_What the task requires_
Rewrite every item below with "icon" changed to "symbol" and nothing else altered. Omit the pictures from your answer.

_Exercise material_
========================================================================
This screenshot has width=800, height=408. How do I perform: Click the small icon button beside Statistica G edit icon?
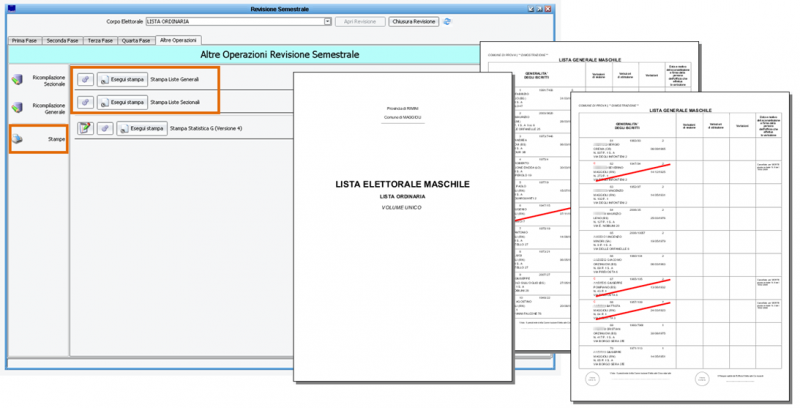[x=104, y=128]
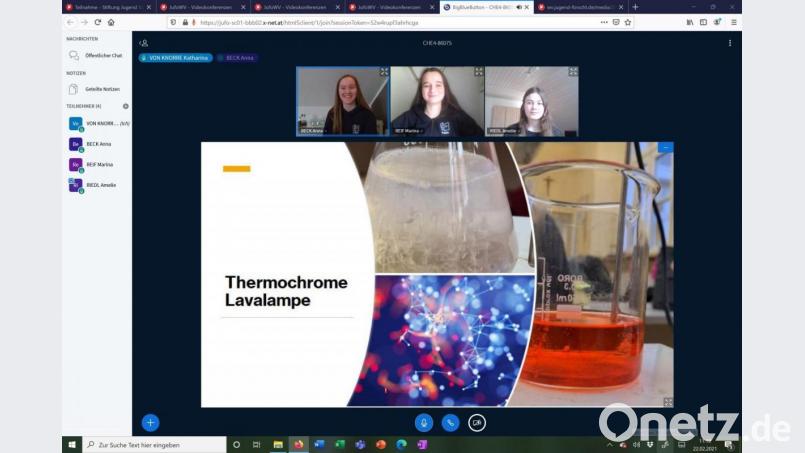This screenshot has width=805, height=453.
Task: Open the three-dot options menu
Action: 729,43
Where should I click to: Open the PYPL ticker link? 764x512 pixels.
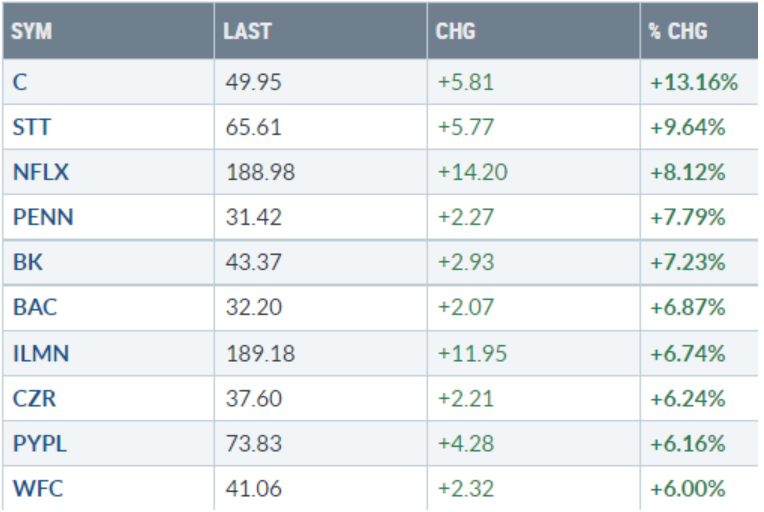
========================================================================
_The reply_
This screenshot has width=800, height=408. How do I perform: Click the small symbol button beside Statistica G edit symbol?
[x=104, y=128]
This screenshot has width=805, height=453.
Task: Open the three-dot options menu
Action: 729,43
Where should I click to: Open the PYPL ticker link? 764x512 pixels.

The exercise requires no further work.